The reply should hold every line of the listing exactly, and none of its images.

Dataset entries:
◆ ◆ ◆ ◆ ◆
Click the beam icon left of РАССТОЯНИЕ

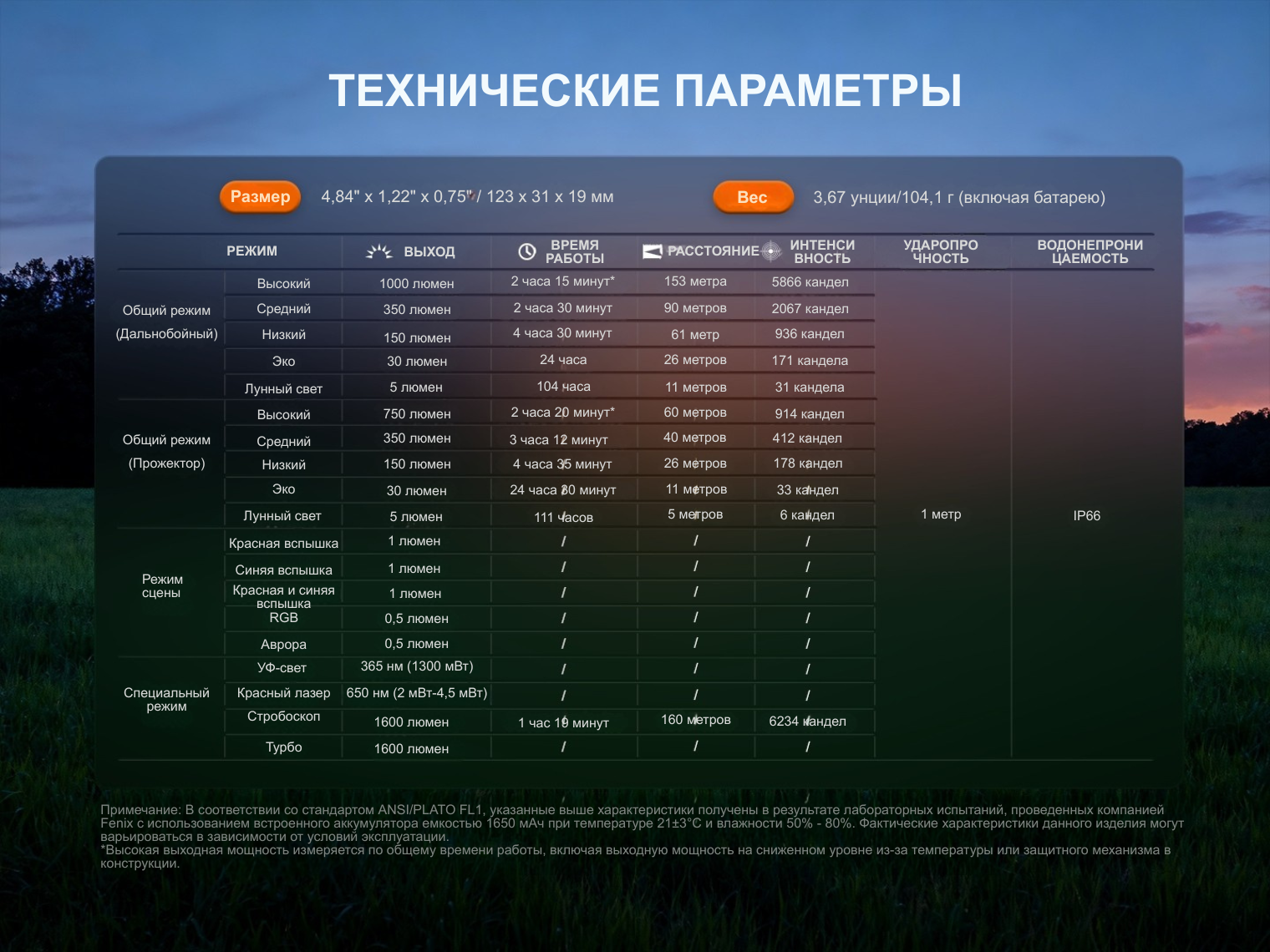653,251
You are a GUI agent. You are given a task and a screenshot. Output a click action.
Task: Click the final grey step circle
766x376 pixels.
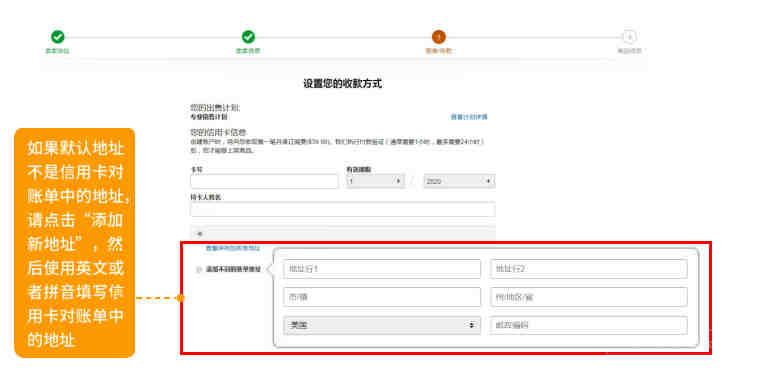pyautogui.click(x=629, y=37)
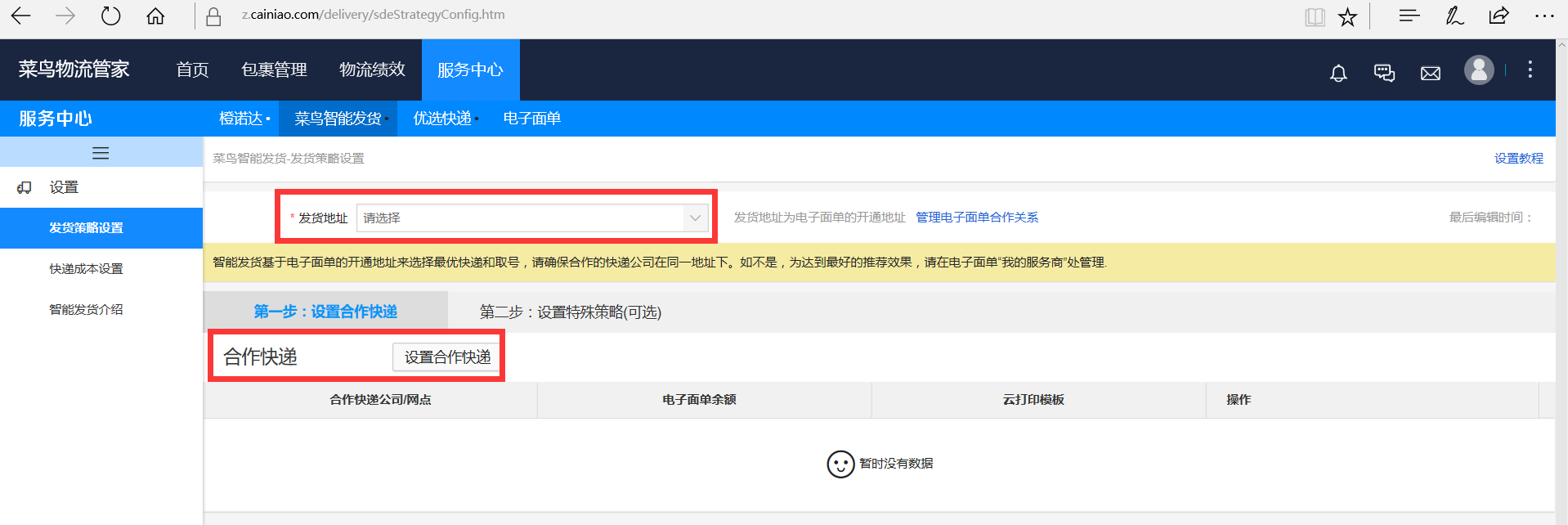1568x525 pixels.
Task: Open the notification bell icon
Action: coord(1338,74)
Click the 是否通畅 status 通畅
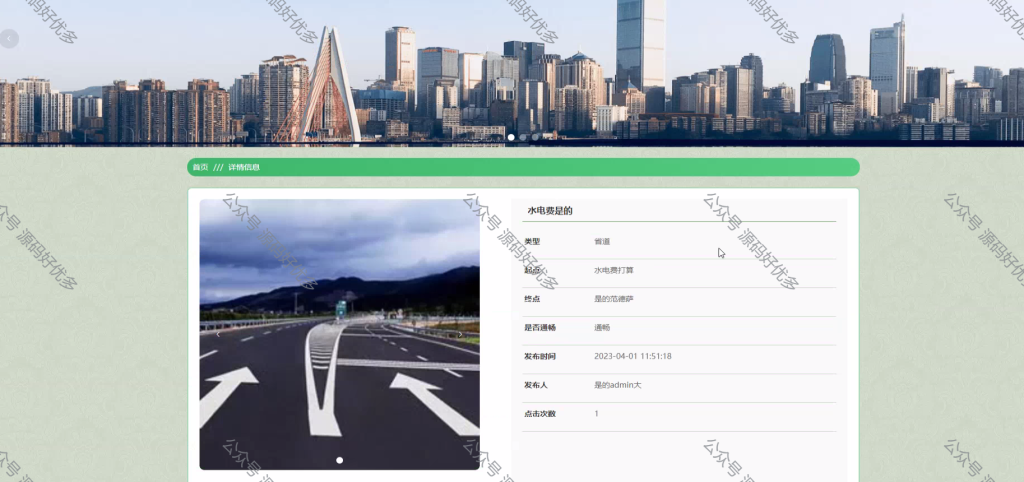 [x=602, y=328]
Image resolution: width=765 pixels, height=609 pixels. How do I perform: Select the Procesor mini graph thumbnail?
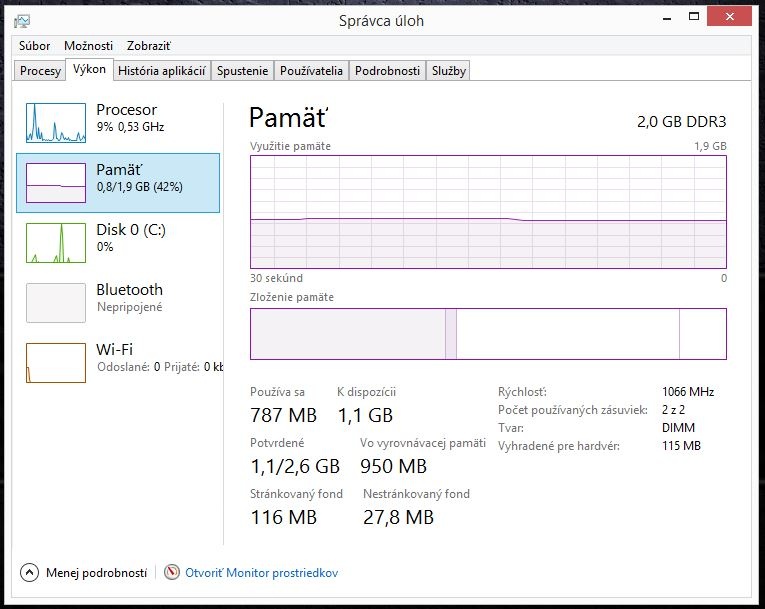56,122
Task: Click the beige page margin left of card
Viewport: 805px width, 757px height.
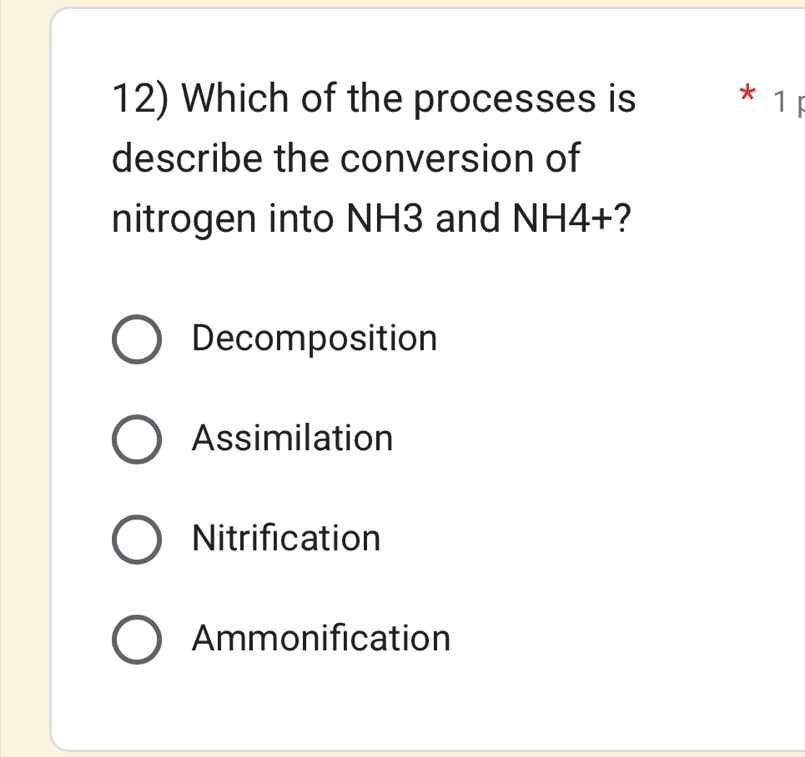Action: click(24, 400)
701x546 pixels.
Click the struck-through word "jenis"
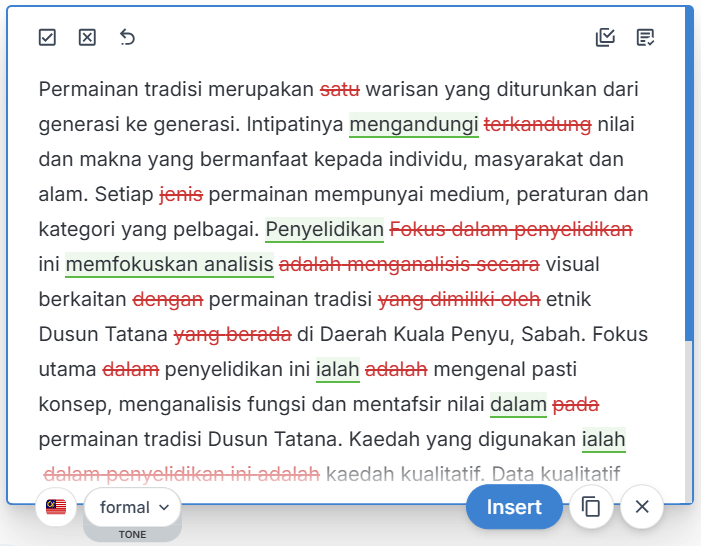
◆ ◆ ◆ ◆ ◆
Response to the exercise:
Click the beam icon left of РАССТОЯНИЕ

653,251
You are a GUI agent. You are given a task and a screenshot. Output a click action.
Task: Click the final grey step circle
766x376 pixels.
pyautogui.click(x=629, y=37)
1568x525 pixels.
Task: Open the notification bell icon
Action: coord(1338,74)
Click the 是否通畅 status 通畅
 [x=602, y=328]
Image resolution: width=765 pixels, height=609 pixels. How do I perform: Select the Procesor mini graph thumbnail?
56,122
Task: Click the beige page margin left of card
Viewport: 805px width, 757px height.
Action: click(24, 400)
701x546 pixels.
Click the struck-through word "jenis"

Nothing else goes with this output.